This Agreement has been, and each of the Stockholder Representative Documents
will be at or prior to the Closing, duly and validly executed and delivered by
the Stockholder Representative and (assuming the due authorization, execution
and delivery by the other parties hereto and thereto) this Agreement
constitutes, and each of the Stockholder Representative Documents when so
executed and delivered will constitute, legal, valid and binding obligations of
the Stockholder Representative enforceable against it in accordance with their
respective terms, subject to applicable bankruptcy, insolvency, reorganization,
moratorium and similar laws affecting creditors' rights and remedies generally,
and subject, as to enforceability, to general principles of equity, including
principles of commercial reasonableness, good faith and fair dealing (regardless
of whether enforcement is sought in a proceeding at law or in equity).
10.2 Specific Performance.

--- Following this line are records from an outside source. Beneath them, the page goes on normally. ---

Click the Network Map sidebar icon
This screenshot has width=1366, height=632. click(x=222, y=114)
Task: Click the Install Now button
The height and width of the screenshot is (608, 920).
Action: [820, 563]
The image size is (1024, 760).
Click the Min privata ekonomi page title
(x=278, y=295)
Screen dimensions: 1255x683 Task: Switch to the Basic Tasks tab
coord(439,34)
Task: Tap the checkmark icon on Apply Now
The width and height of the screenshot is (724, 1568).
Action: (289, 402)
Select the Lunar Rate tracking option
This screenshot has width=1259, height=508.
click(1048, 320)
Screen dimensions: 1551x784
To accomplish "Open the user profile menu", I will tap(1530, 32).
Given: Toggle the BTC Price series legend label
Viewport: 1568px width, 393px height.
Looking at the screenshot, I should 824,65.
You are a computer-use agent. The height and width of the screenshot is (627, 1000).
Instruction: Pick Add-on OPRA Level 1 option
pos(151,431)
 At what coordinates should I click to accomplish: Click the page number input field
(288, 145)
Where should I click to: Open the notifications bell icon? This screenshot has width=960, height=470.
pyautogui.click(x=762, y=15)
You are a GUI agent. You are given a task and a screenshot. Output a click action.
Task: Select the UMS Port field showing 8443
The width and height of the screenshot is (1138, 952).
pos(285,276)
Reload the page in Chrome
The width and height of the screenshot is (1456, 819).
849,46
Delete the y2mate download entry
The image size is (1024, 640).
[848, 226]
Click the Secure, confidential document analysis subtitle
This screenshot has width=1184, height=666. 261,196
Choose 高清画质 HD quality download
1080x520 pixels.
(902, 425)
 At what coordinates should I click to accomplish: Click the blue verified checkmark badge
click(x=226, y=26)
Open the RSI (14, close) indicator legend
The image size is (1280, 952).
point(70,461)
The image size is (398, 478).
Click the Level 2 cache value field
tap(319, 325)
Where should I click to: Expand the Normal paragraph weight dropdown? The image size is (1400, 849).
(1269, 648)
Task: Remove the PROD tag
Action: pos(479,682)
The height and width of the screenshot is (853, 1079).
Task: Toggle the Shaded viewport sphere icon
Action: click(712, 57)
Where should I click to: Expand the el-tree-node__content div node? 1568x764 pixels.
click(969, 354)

The Company acknowledges and agrees that
the breach of this Agreement would cause irreparable damage to Parent and that
Parent will not have an adequate remedy at law. Therefore, the obligations of
the Company under this Agreement shall be enforceable by a decree of specific
performance issued by any court of competent jurisdiction, and appropriate
62
injunctive relief may be applied for and granted in connection therewith. Such
remedies shall, however, be cumulative and not exclusive and shall be in
addition to any other remedies which any party may have under this Agreement or
otherwise.
10.3 Submission to Jurisdiction; Consent to Service of Process.
(a) Except for matters governed by Section 9.3(e), the parties hereto
hereby irrevocably submit to the non-exclusive jurisdiction of any federal or
state court located within the State of Delaware over any dispute arising out of
or relating to this Agreement or any of the transactions contemplated hereby and
each party hereby irrevocably agrees that all claims in respect of such dispute
or any suit, action proceeding related thereto may be heard and determined in
such courts. The parties hereby irrevocably waive, to the fullest extent
permitted by applicable law, any objection which they may now or hereafter have
to the laying of venue of any such dispute brought in such court or any defense
of inconvenient forum for the maintenance of such dispute. Each of the parties
hereto agrees that a judgment in any such dispute may be enforced in other
jurisdictions by suit on the judgment or in any other manner provided by law.
(b) Each of the parties hereto hereby consents to process being
served by any party to this Agreement in any suit, action or proceeding by
delivery of a copy thereof in accordance with the provisions of Section 10.7.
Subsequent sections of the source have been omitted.